Work to do: Present each line of the records below that contains the word "height", reproducing every such line in full.

----

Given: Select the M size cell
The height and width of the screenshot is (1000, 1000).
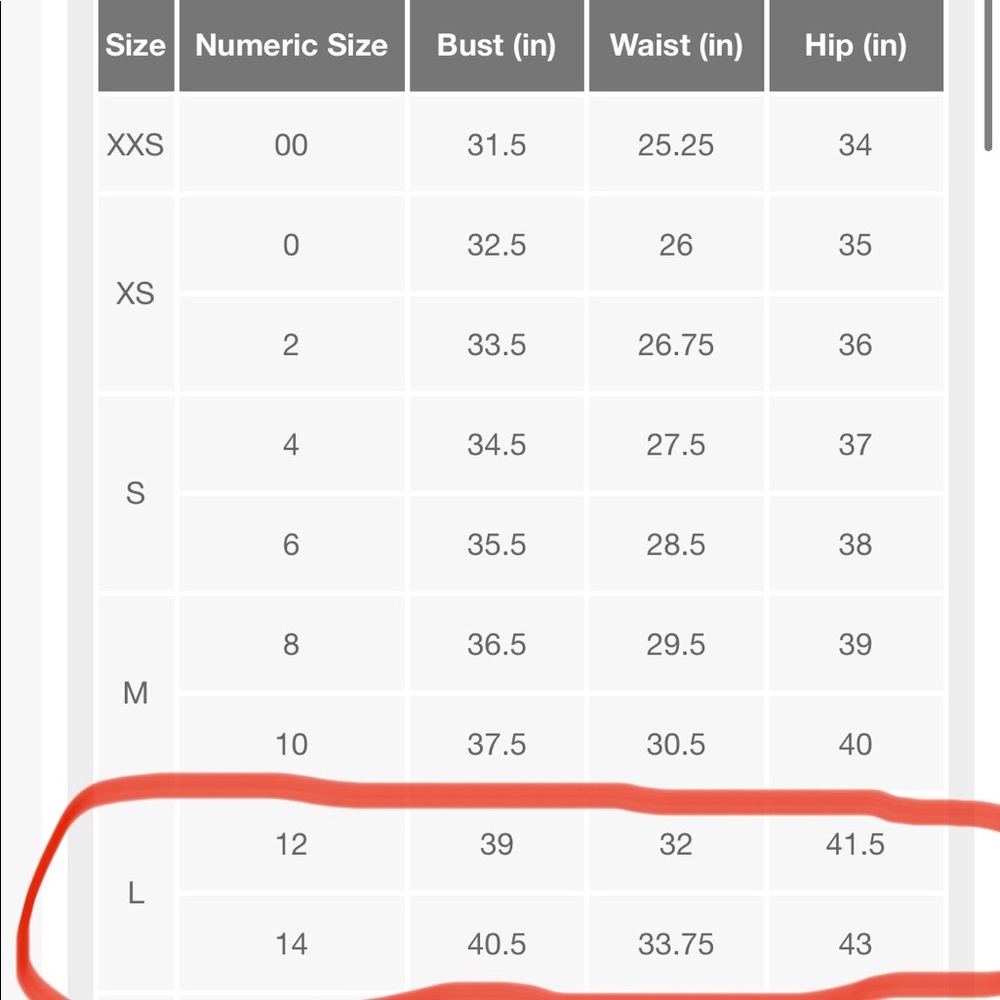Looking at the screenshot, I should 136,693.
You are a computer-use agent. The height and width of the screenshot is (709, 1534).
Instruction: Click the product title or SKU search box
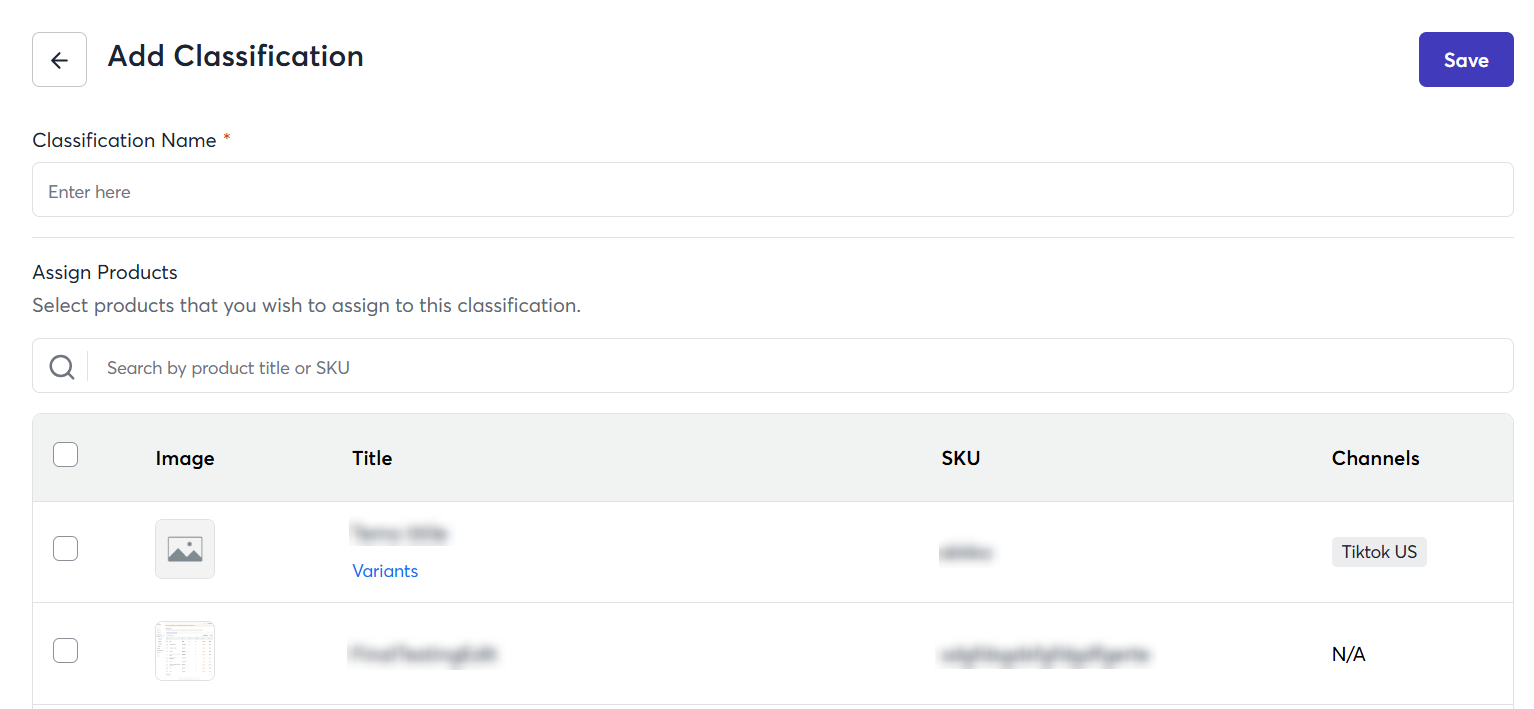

----

The response:
The height and width of the screenshot is (1000, 1000).
You are a computer-use agent. The height and width of the screenshot is (709, 1534).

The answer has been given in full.